● PASSAGE SHOWN
[Start of section]
Abstract 356: Sub-clinical and Clinical High Altitude Pulmonary Edema: An Ultrasound Lung Comets Study
Background: The Ultrasound Lung Comets (ULCs) detected by chest sonography are a simple, non invasive, semiquantitative sign of increased extravascular lung water. High altitude pulmonary edema (HAPE) may occur in climbers, with an estimated frequency at 0.2–15%.
Aim: to correlate the occurrence of HAPE with ULCs in a group of recreational climbers
Methods: We evaluated 18 healthy subjects (mean age 45±10 years, 10 males) participating to a high altitude trekking in Nepal. We performed chest and cardiac sonography in all subjects, at sea level and at different altitudes during the ascent. ULCs were evaluated on anterior chest at 28 pre-defined scanning sites.
[End of section]
● DATA PROVIDED
[Start of section]
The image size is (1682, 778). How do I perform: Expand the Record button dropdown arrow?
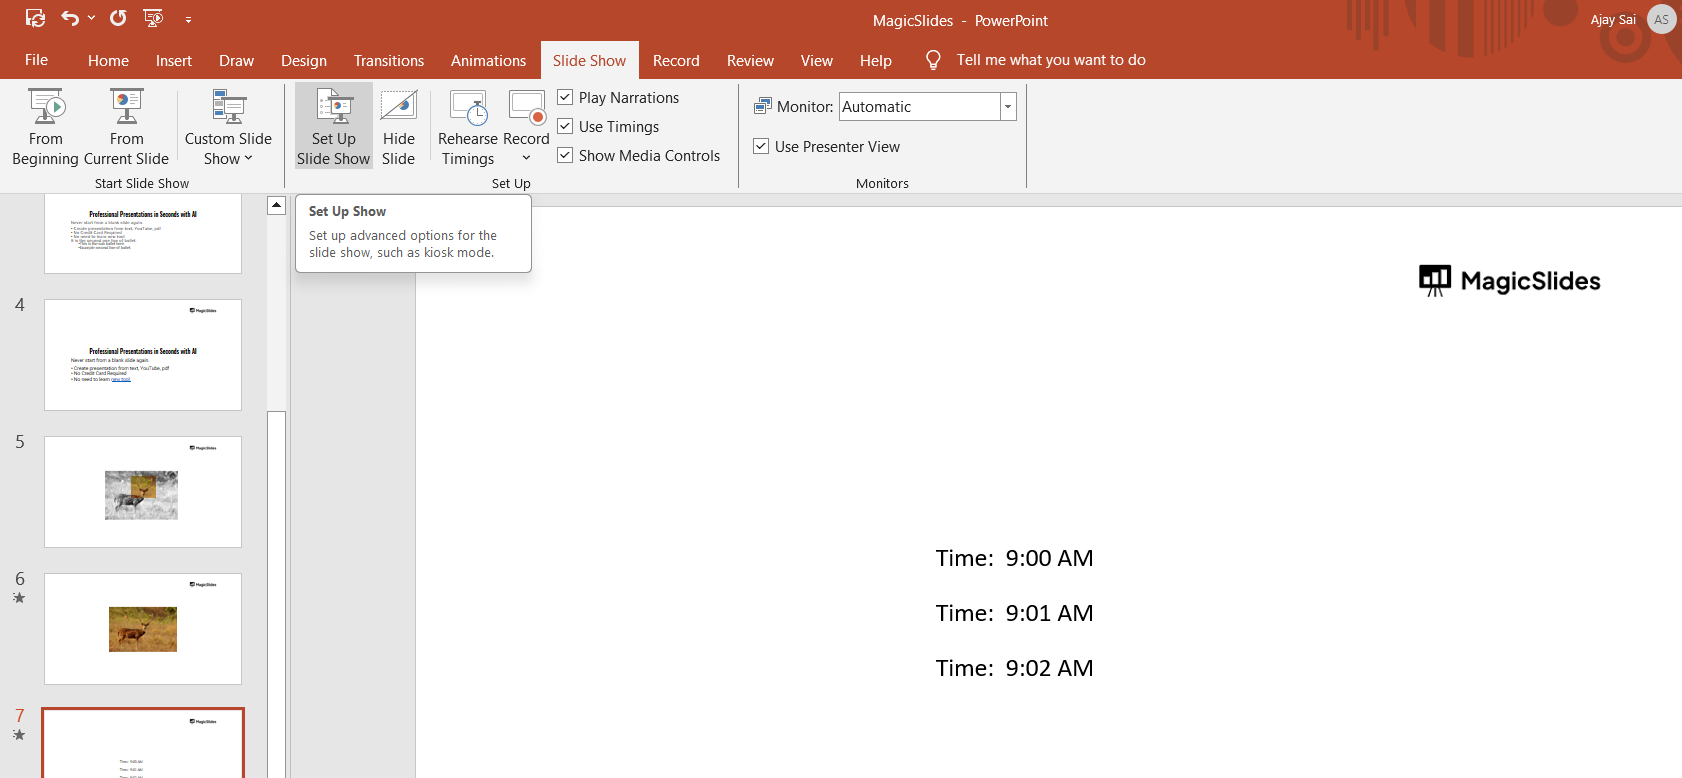(x=526, y=158)
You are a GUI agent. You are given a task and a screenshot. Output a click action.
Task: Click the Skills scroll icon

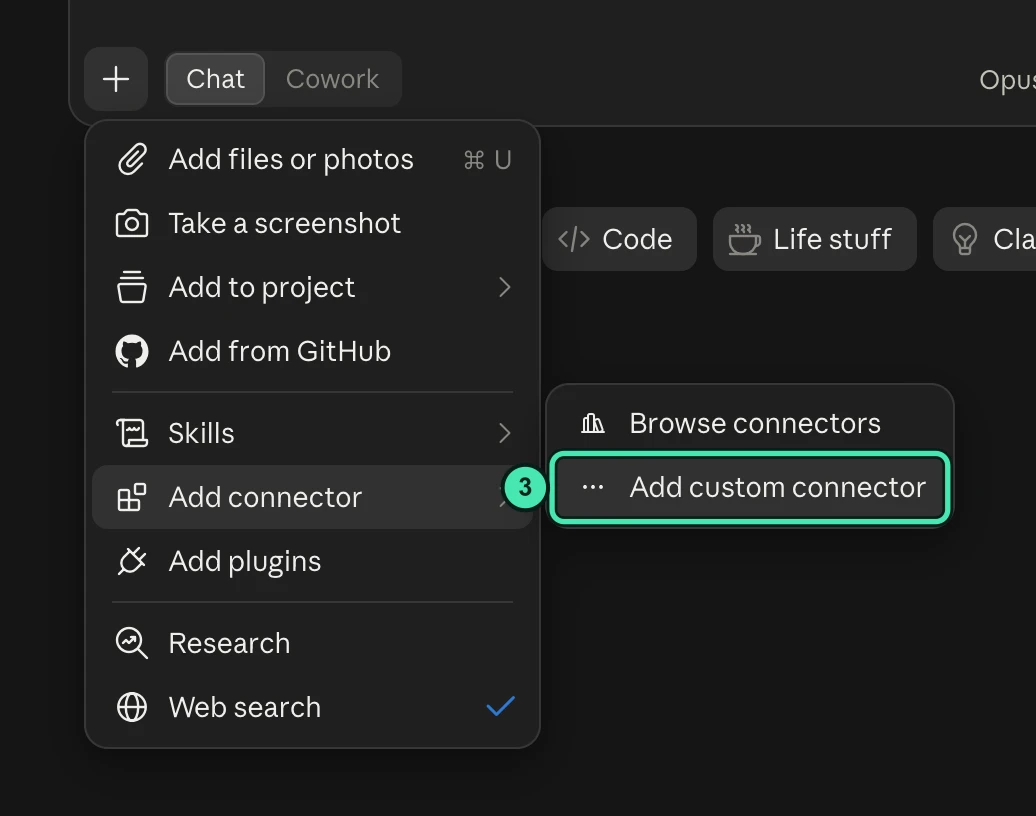(x=131, y=433)
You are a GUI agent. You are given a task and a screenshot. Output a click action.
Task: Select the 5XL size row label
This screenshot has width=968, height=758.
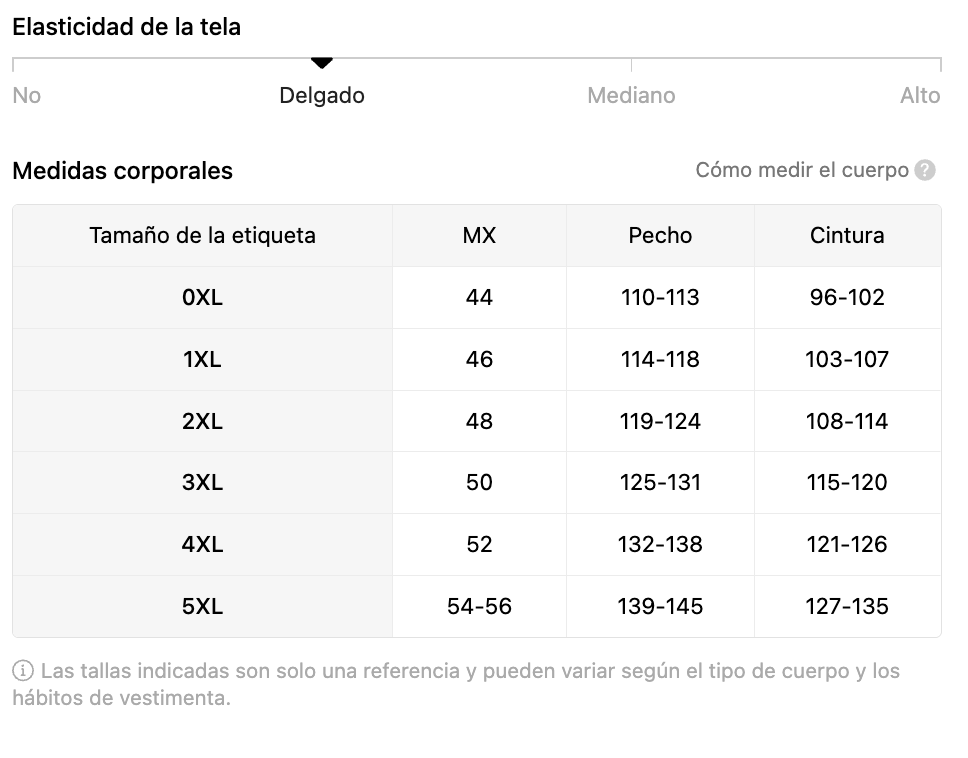tap(202, 606)
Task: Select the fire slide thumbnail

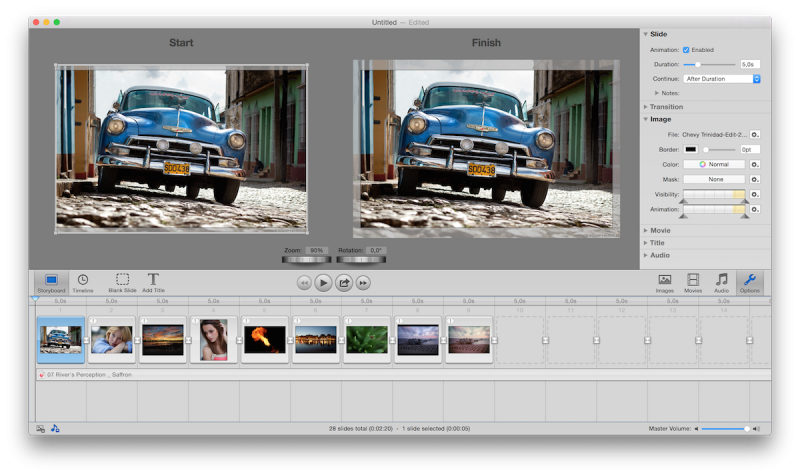Action: 264,338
[End of section]
● THE PROBLEM
Continue the high altitude pulmonary edema abstract from its last sentence.

● ANSWER BELOW
Results: At individual patient analysis ULCs during ascent appeared in 15/18 subjects (83%) at 3440 height m s.l. and in 18/18 subjects (100%) at 4790 m s.l. in presence of normal left and right ventricular function and pulmonary artery systolic pressure rise (sea level= 24±5 mmHg vs peak ascent= 42±11 mmHg, p<.001). The mean values of ULCs is shown in the figure⇓. An ULCs score showed a negative correlation with O2 saturation (R=−.7; p<.0001).
Conclusions: In recreational climbers, chest sonography reveals a high prevalence of clinically silent pulmonary edema, mirrored by reduction of O2 saturation and increase in pulmonary artery systolic pressure.